»EIN HASHTAG KANN ALLE VERBINDEN«
21. Dezember 2020
FOTO: BEN HEIM SHEPARD
21. Dezember 2020
In HALLE4 lesen sie eine leicht gekürzte Fassung eines Gesprächs mit Ken Schles, das im Rahmen des #KenSchlesTakeover live auf Instagram entstand. Das Gespräch ist in voller Länge im Instagram-Kanal @deichtorhallenhamburg zu sehen.
HALLE4: Ken, engagierst du dich bei allen Protestaktionen, die du fotografierst und deren Bilder du auf Instagram postest?
Ken Schles: Ich habe mich seit der Wahl von Trump 2016 ziemlich durchgehend an Protesten beteiligt, mit einigen Unterbrechungen infolge des Corona-Lockdowns. Ich finde es sehr wichtig, Stellung zu beziehen und sich zu engagieren und nicht passiv zuzuschauen, wie demokratische Institutionen untergraben werden. Was mir in meinem gesamten Werk wichtig ist, ist das persönliche Engagement. Ich glaube, dass ich nur über meine eigenen Erfahrungen etwas aussagen kann. Meine Arbeiten sind Ausdruck meines Dabeiseins und meiner persönlichen Interpretation einer bestimmten Situation – was allerdings mit Partizipation und ziemlich viel Subjektivität einhergeht.

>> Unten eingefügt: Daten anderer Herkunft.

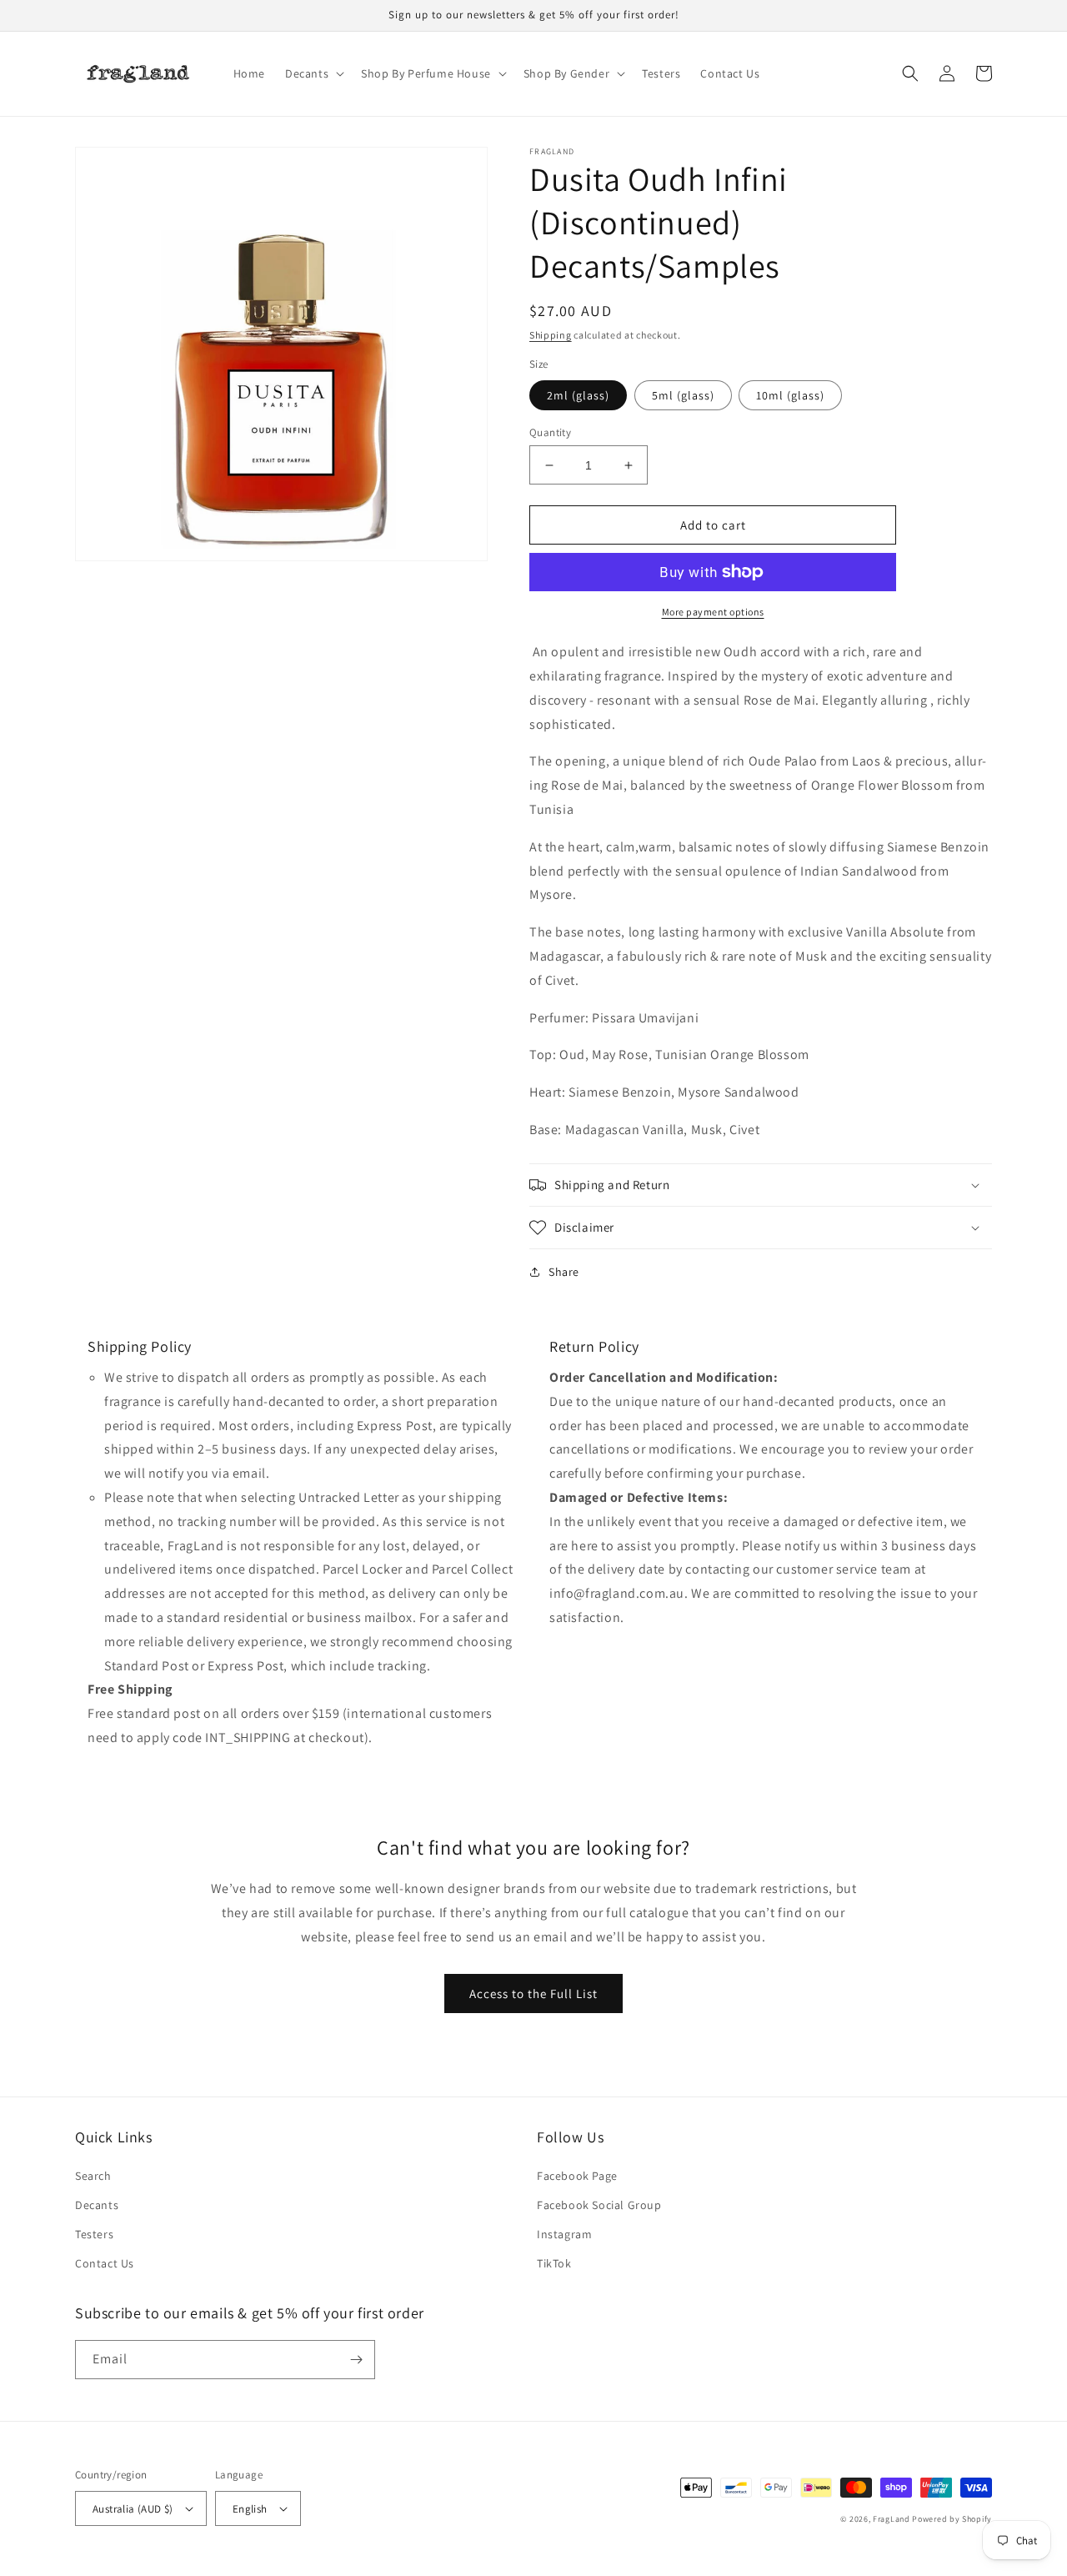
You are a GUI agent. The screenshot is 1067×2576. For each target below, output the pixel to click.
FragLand (891, 2518)
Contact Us (104, 2263)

An welcher Art von Protesten beteiligst du dich hauptsächlich?
Es geht mir vor allem um Fragen der sozialen Gerechtigkeit und der Umwelt. Die Proteste sind alle prodemokratisch. Persönlich engagiere ich mich für gewaltfreie Vorhaben, die auf eine stärker auf Gleichheit beruhende, gerechtere Gesellschaft hinarbeiten. Ich lege meinen Schwerpunkt auf die Bürger*innenrechte sowie den gleichberechtigten Zugang zur medizinischen Versorgung und ich setze mich für eine intakte Umwelt ein. Das sind alles Dinge, die in demokratischen Gesellschaften als selbstverständlich zu gelten scheinen, auch wenn ich weiß, dass diese ständig neu ausgehandelt werden.
Welche Entwicklung macht dir momentan am meisten Sorgen?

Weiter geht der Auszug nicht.